Wednesday, 18 March 2015

Whether accused can be acquitted in cheque dishonour case on ground that complainant has no money lending license?

Under Section 139 of the N.I. Act, there is presumption in favour of holder that the holder of a cheque received the cheque of the nature referred to in Section 138 for the discharge, in whole in part of any debt or other liability. The explanation to Section 138 makes it clear that "debt or other liability" means legally enforceable debt or other liability. Under Section 118 of the N.I. Act it can legally be inferred that the cheque was made or drawn for consideration on the date which the cheque bears.

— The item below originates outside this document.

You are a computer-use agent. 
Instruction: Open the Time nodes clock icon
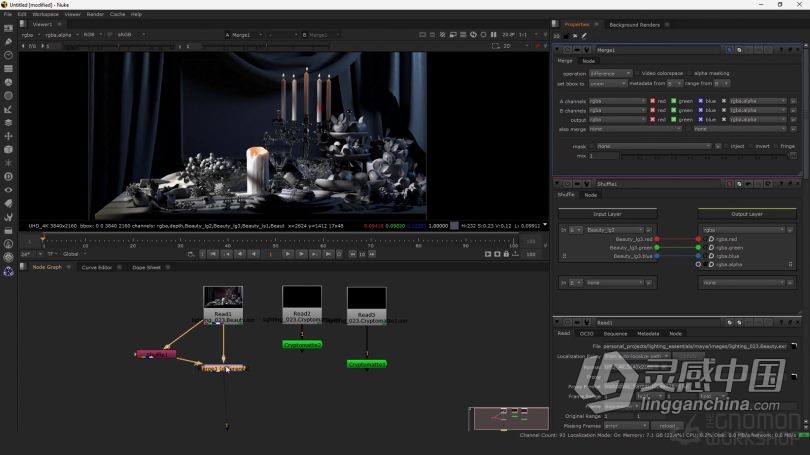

8. Thus, bearing in mind the relevant provisions of the N.I. Act, it must be emphasized that only legally enforceable debt or liability can be enforced in the proceedings under Section 138 of the said Act, because the explanation to the penal provision is abundantly clear that the dishonoured cheque must have been received by the complainant against a legally enforceable debt or liability.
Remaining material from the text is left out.